Supplied text:

The Espionage Act ought to teach us that these are vital assets in our self-governance, but it’s not clear we have yet learned the lesson.

A Loaded Gun

By Erwin Chemerinsky

The Espionage Act of 1917 is a loaded gun waiting for the federal government to use it to punish speech. Indeed, throughout its history, it has been used to punish speech that should be deemed constitutionally protected. I especially worry that the Obama administration has set a precedent for the Trump administration, which has shown great hostility to the press. Since the enactment of the Espionage Act of 1917, twelve prosecutions have been brought under it for disclosures of information and nine of those were during the Obama administration.

The Espionage Act, by its very terms, is directed at restricting speech. The law makes it a crime to convey information with the intent to interfere with the operation of the armed forces or to promote the success of its enemies. The Act also makes it a federal crime to convey false reports or false statements with intent to interfere with the operation or success of the military or naval forces of the United States or to promote the success of its enemies when the United States is at war, to cause or attempt to cause insubordination, disloyalty, mutiny, refusal of duty, in the military or naval forces of the United States, or to willfully obstruct the recruiting or enlistment service of the United States. Yet another provision gives the Postmaster General the authority to impound or to refuse to mail publications that he determined to be in violation of its prohibitions.

Your goal:
Could you return the whole passage on the Espionage Act word for word, from its first sentence to its last?

Source data:
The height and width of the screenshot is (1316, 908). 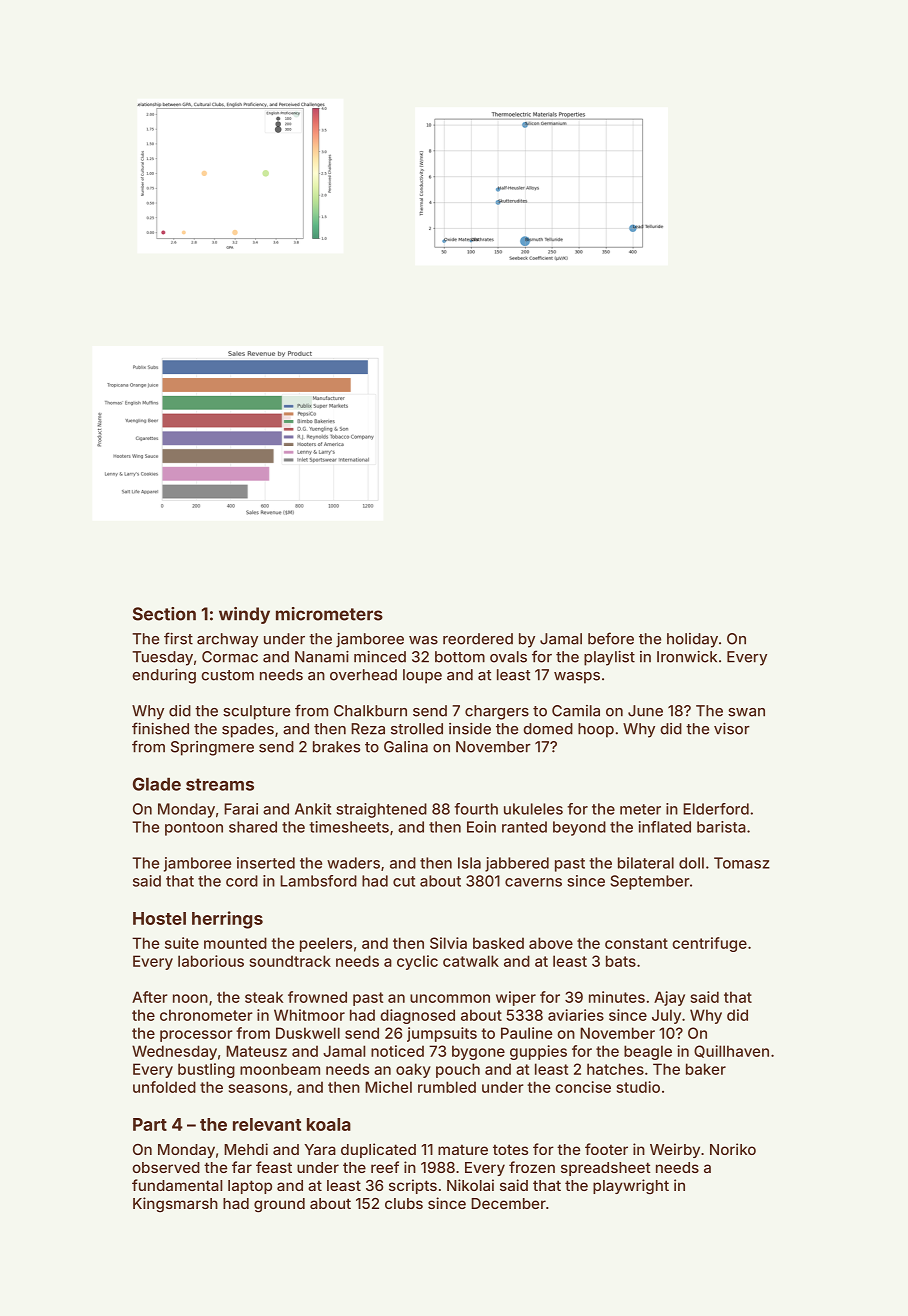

Answer in full:
The Espionage Act ought to teach us that these are vital assets in our self-governance, but it’s not clear we have yet learned the lesson.

A Loaded Gun

By Erwin Chemerinsky

The Espionage Act of 1917 is a loaded gun waiting for the federal government to use it to punish speech. Indeed, throughout its history, it has been used to punish speech that should be deemed constitutionally protected. I especially worry that the Obama administration has set a precedent for the Trump administration, which has shown great hostility to the press. Since the enactment of the Espionage Act of 1917, twelve prosecutions have been brought under it for disclosures of information and nine of those were during the Obama administration.

The Espionage Act, by its very terms, is directed at restricting speech. The law makes it a crime to convey information with the intent to interfere with the operation of the armed forces or to promote the success of its enemies. The Act also makes it a federal crime to convey false reports or false statements with intent to interfere with the operation or success of the military or naval forces of the United States or to promote the success of its enemies when the United States is at war, to cause or attempt to cause insubordination, disloyalty, mutiny, refusal of duty, in the military or naval forces of the United States, or to willfully obstruct the recruiting or enlistment service of the United States. Yet another provision gives the Postmaster General the authority to impound or to refuse to mail publications that he determined to be in violation of its prohibitions.